Out of Time
Chapter Six - Jesus Breaks the Clock
Section 6 of 14
CHAPTER SIX
Jesus Breaks the Clock
YOU’D THINK THE birth of Christ would be a clean calendar moment. Year 0, baby in a manger, flip the page, boom — new era.
Except… nope.
There is no Year 0.
And Jesus? Probably wasn’t born in Year 1. Or even Year “negative 1.”
In fact, if we’re being real, Jesus was likely born four to six years “before” Christ.
Yeah. Time’s broken.
Here’s how it went down.
In the year 525, a monk named Dionysius Exiguus was given a task: come up with a new Easter calculation system. Because yes, even Easter was already an astronomical headache.
But Dionysius had an idea. Instead of dating years by the Roman emperor Diocletian — who famously persecuted Christians — he proposed counting years from the birth of Christ instead.
A noble sentiment. Clean slate. Start fresh.
Problem: Dionysius didn’t have a whole lot to go on.
No birth certificate. No census record. Just a handful of Gospel references and vague historical hints.
So he guessed.
And he got it… kind of close. But not really.
Historical evidence suggests Jesus was likely born during the reign of Herod the Great, who died in 4 BCE. Which means the guy who inspired the calendar was born before the calendar’s starting point.
Time is fake.
Now, let’s talk labels.
The new system eventually split time into B.C. (Before Christ) and A.D. (Anno Domini, “In the year of our Lord”). But the terms weren’t universal for centuries. Different places used different systems — Roman imperial dating, Byzantine dating, Islamic Hijri time, Jewish calendars, and so on.
Even after “Anno Domini” started catching on, it didn’t mean “everybody switched.” It was a slow, sloppy, multi-century rollout.
Fast forward to modern times, and now we’ve got B.C.E. and C.E. — “Before Common Era” and “Common Era.” These were designed to be more secular, less Jesus-forward. But let’s be real: it’s still the same timeline. It still pivots on one (miscalculated) birth in Roman-occupied Judea.
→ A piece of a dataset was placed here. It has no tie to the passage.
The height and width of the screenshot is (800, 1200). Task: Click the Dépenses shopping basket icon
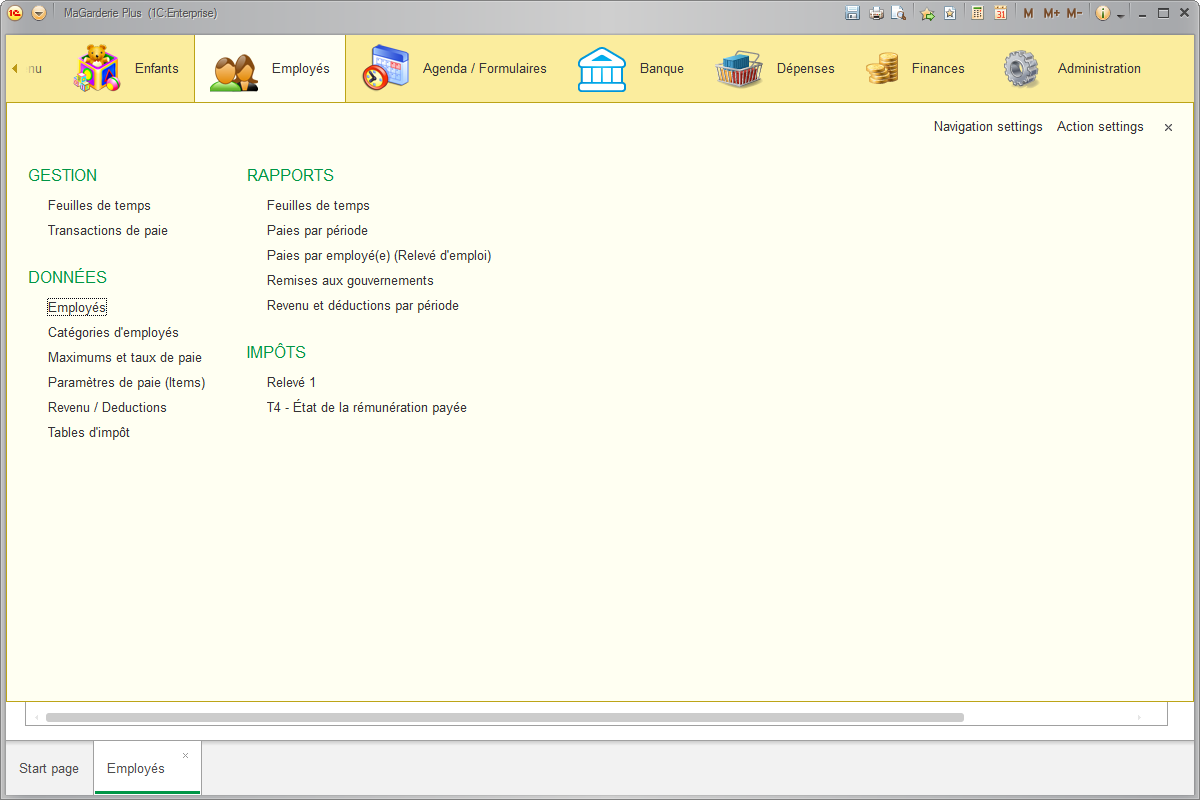[739, 67]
We didn’t actually remove Christ from the calendar.
We just changed the font.
So what actually happened?
A monk with decent intentions accidentally created the dominant timeline for the planet, based on a date he had no way of verifying.
And the world just went with it.
Even atheists and Buddhists and scientists now write “2025” on their documents, which literally means “the 2025th year since a guy we might’ve misdated was maybe born.”
This isn’t how time should work.
This is how myth works.
But once a system is locked in — in documents, taxes, legal codes, and international trade — it becomes reality, even if it’s wrong.
And when that system starts to drift…
Well, that’s when the Pope shows up with a hammer.